──────── Materials provided

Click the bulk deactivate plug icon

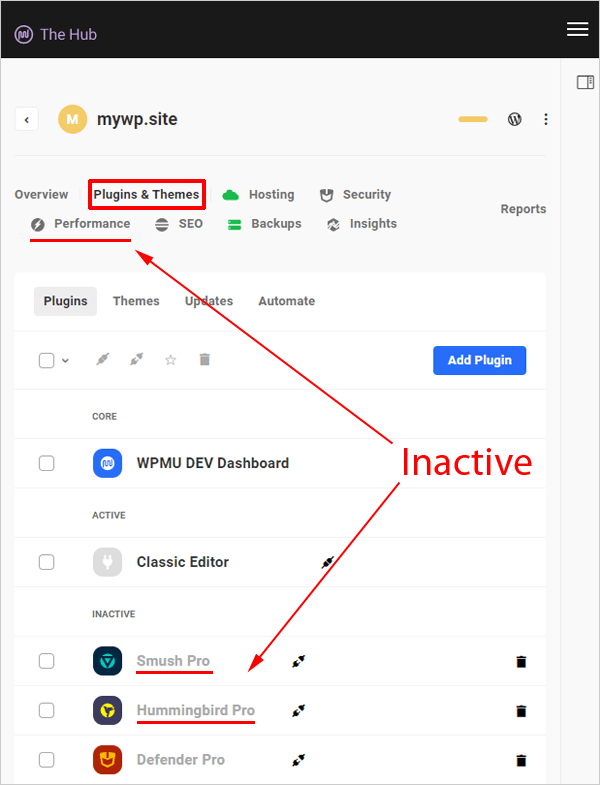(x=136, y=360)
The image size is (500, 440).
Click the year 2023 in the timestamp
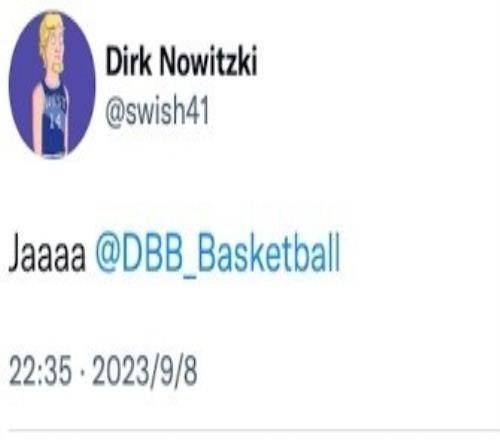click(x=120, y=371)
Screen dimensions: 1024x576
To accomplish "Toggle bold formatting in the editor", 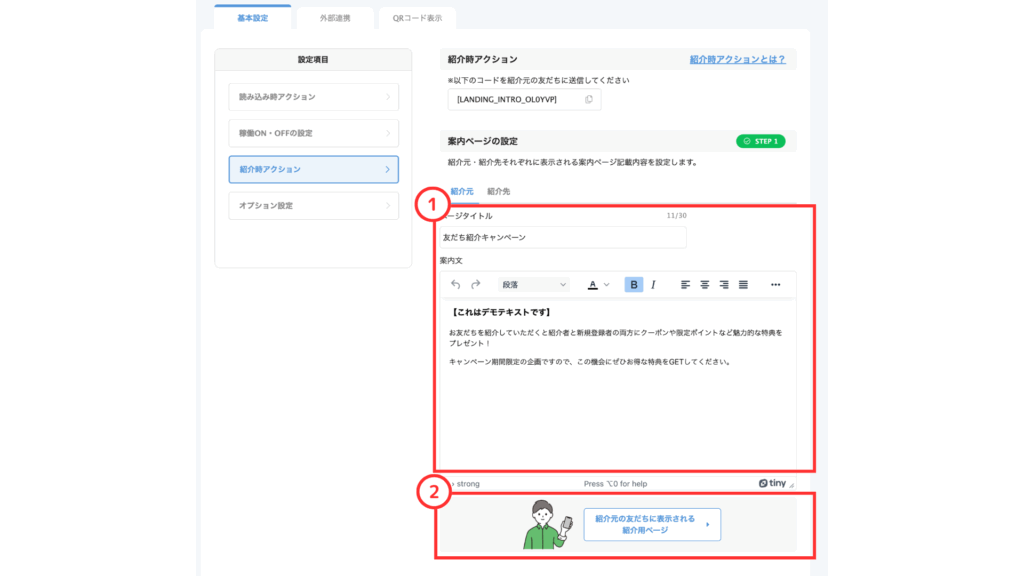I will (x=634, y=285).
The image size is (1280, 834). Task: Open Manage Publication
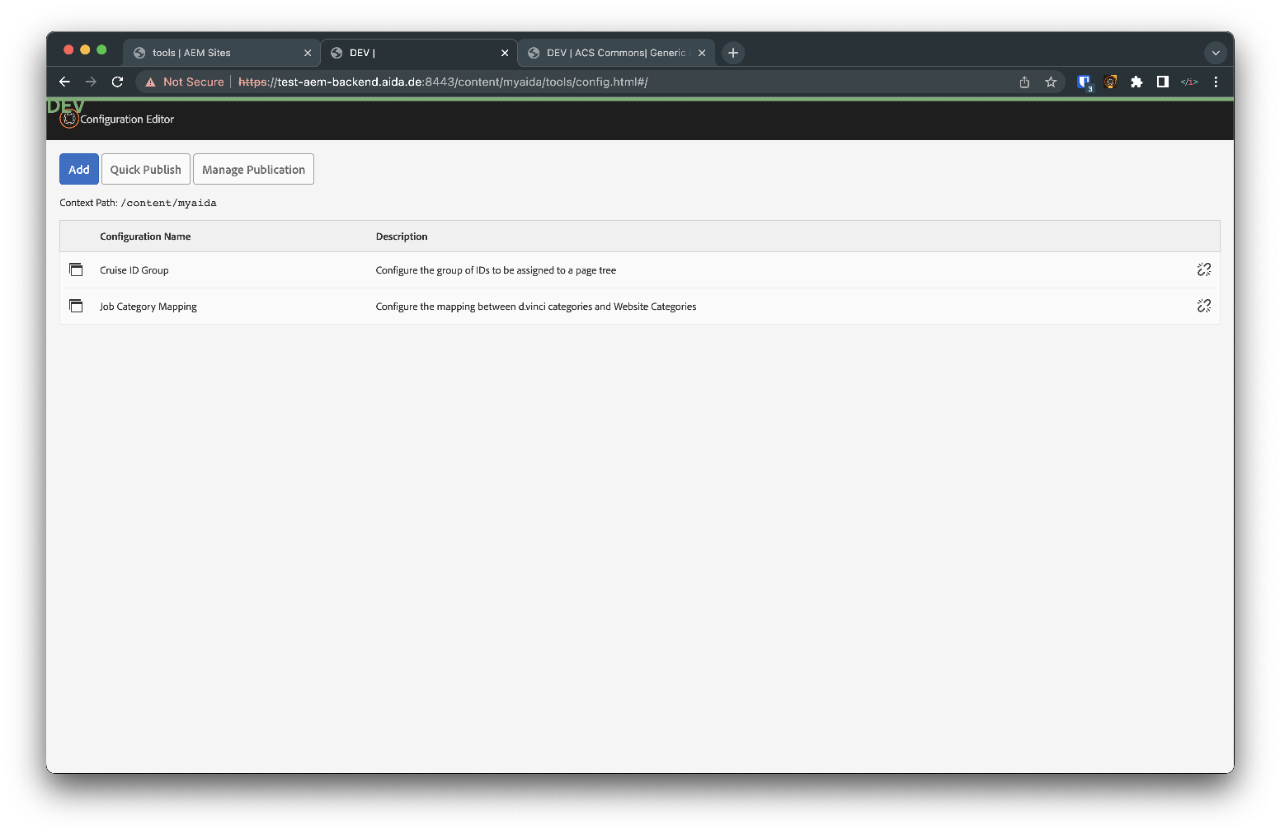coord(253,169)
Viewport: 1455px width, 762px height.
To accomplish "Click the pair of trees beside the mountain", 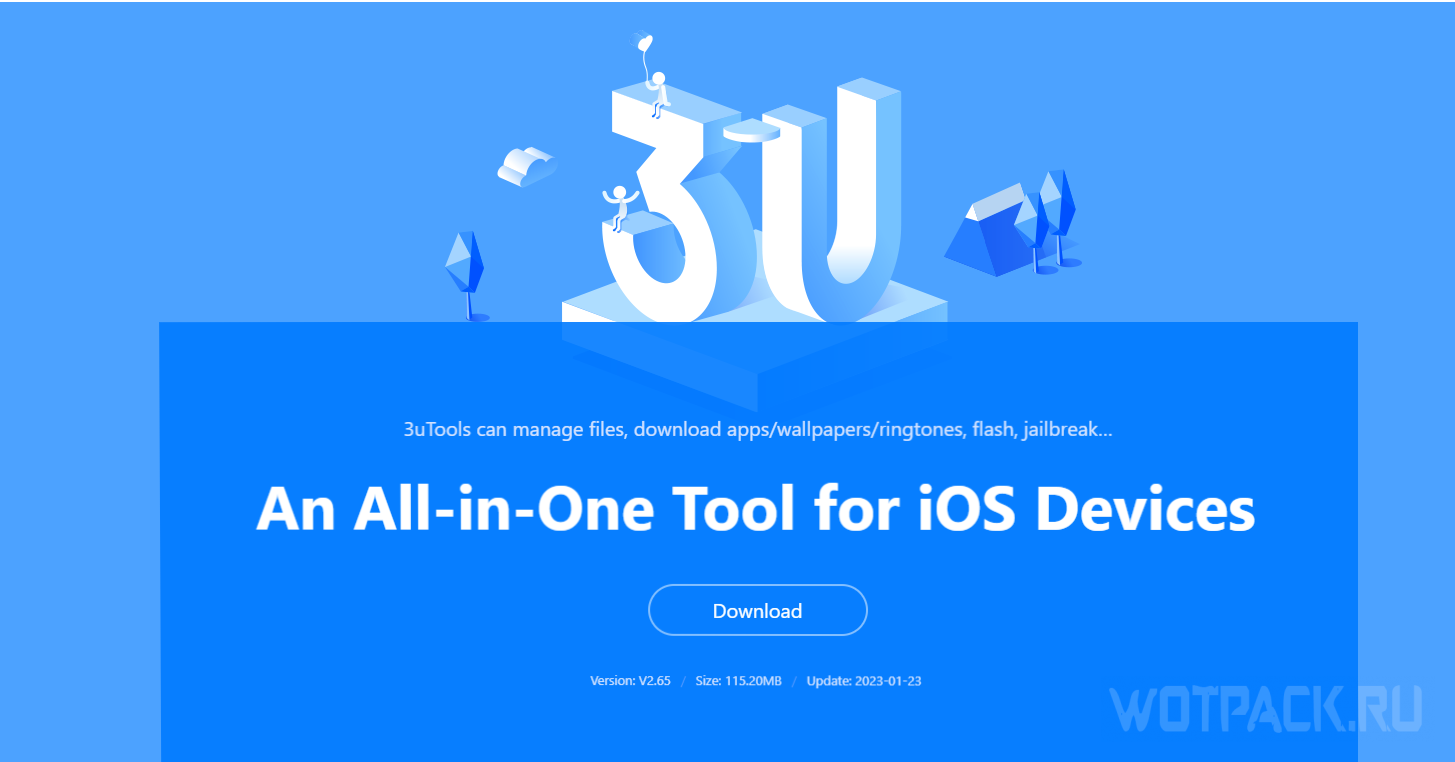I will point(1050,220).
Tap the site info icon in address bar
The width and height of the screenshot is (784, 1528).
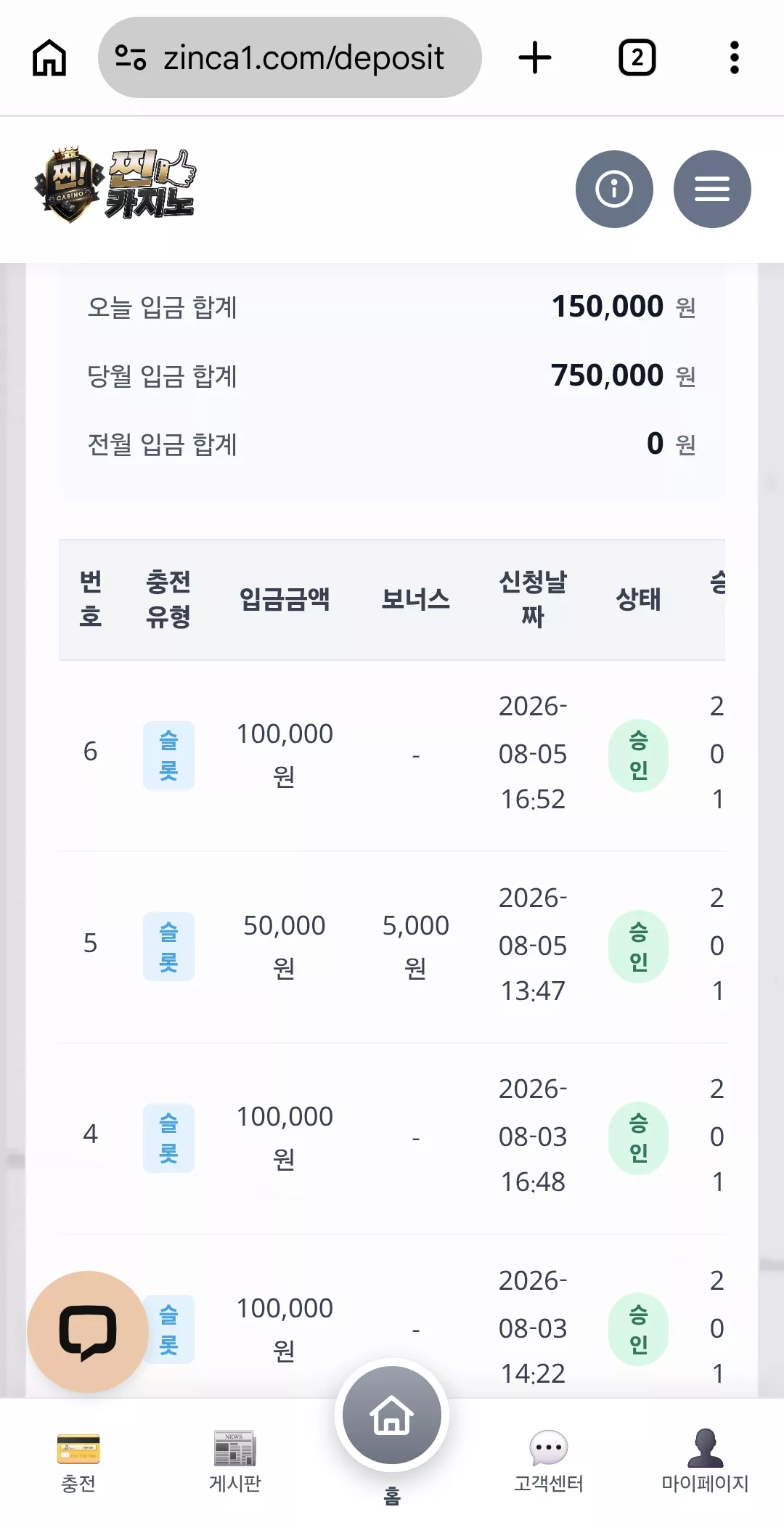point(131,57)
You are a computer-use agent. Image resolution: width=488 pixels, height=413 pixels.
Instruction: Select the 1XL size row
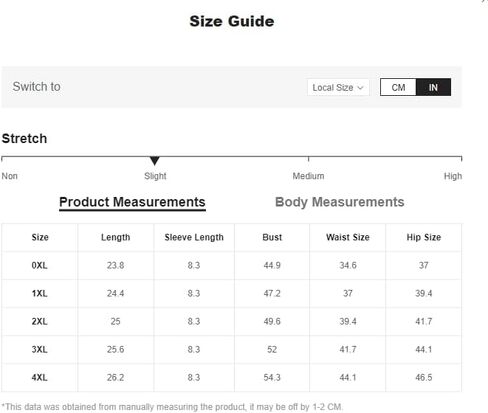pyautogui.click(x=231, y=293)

────────────────

Everything from the line that contains "Tap the site info icon in address bar" to the final line of the data is to be duplicated exactly, both ends included, except the pictures.

Tap the site info icon in address bar
The width and height of the screenshot is (784, 1528).
point(131,57)
You are a computer-use agent. Image resolution: width=488 pixels, height=413 pixels.
Instruction: Select the 1XL size row
pyautogui.click(x=231, y=293)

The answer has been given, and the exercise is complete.